Brago was not a cerebral man or an academic. He despised politics and double-talk, but he was clever, and he was fast. In the time it took him to lock eyes with Wayfinder Tiersen, he realized the cultist had lied to him to ensure he wouldn’t hesitate when Koni and her team were in his sights.
Brago rarely hesitated. He wound up like a piston and push kicked Tiersen into the nearest flagged aberration, transmission antenna half-unspooled and flailing as Tiersen screeched and his body expanded, tumors growing as fast as balloons and rejecting the mechanical implants the cultist had installed in himself. Two of the larger blisters popped, and the wayfinder’s drawn-out scream became a muffled gurgle right before he exploded, splashing the ground with blood and bile that immediately started to change colors and writhe with new life.
“That is going to complicate things,” the other Verazlan said.
“I think things just became a whole lot simpler,” Brago said. “Get me the architect on a dedicated channel. We’re done with games. It’s time we renegotiate our agreement.”
***
Janus rested his hand on the inner face of the blast door and waited. He expected to feel it shudder and heat at any moment, but the ancient material whose composition and creation were lost to them remained blessedly still.
“They can’t get through that,” Ryler said tiredly. “Even if the arbitration committee gave them permission, they would need at least plasma weapons or a ship-powered particle beam to cut through it.”
“And if the committee didn’t give them permission?” Janus asked.
“This might be one instance in which even the egalitarians would have them bombed from space,” Ryler said with a grin.
Janus wasn’t as celebratory.

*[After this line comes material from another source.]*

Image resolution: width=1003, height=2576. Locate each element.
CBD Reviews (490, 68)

He’d appreciated Ryler steering them during their flight from the compartmentalists—it had saved him from hesitating and allowing their enemies to gain on them. Now, inside an ancient facility that Ryler had only been able to access because of their predicament, Janus was starting to wonder if they hadn’t been had.
“What is this place?” Lira asked.
“It’s an old research outpost put here to study aberrations as a possible cure for the plague.”
“The plague?” Janus said, in spite of his misgivings. “That must make it—”
“Thousands of years old,” Ryler said with enthusiasm. “There is data here that even the Cult doesn’t have access to and equipment that will put anything the compartmentalists could throw at us to shame.”
“Hate to break it to you, mate,” Mick said, rapping the polysteel door with his knuckles. “But a fat load of good it’s going to do us if we’re stuck in here.”
There was no deterring Ryler, though. Janus hadn’t seen his friend this excited in a long time. “That’s the beauty of it, though. The scientist who ran this lab didn’t want to have to trek through the Dead Fields to conduct her studies, so she had a mass conveyance system built to move from one location to another.”
“So you can get us out of here?” Mick asked.
Ryler put his arm around Mick’s shoulders, and the Hunter didn’t stop him. “Faster than you can say magnetic-levitation train.”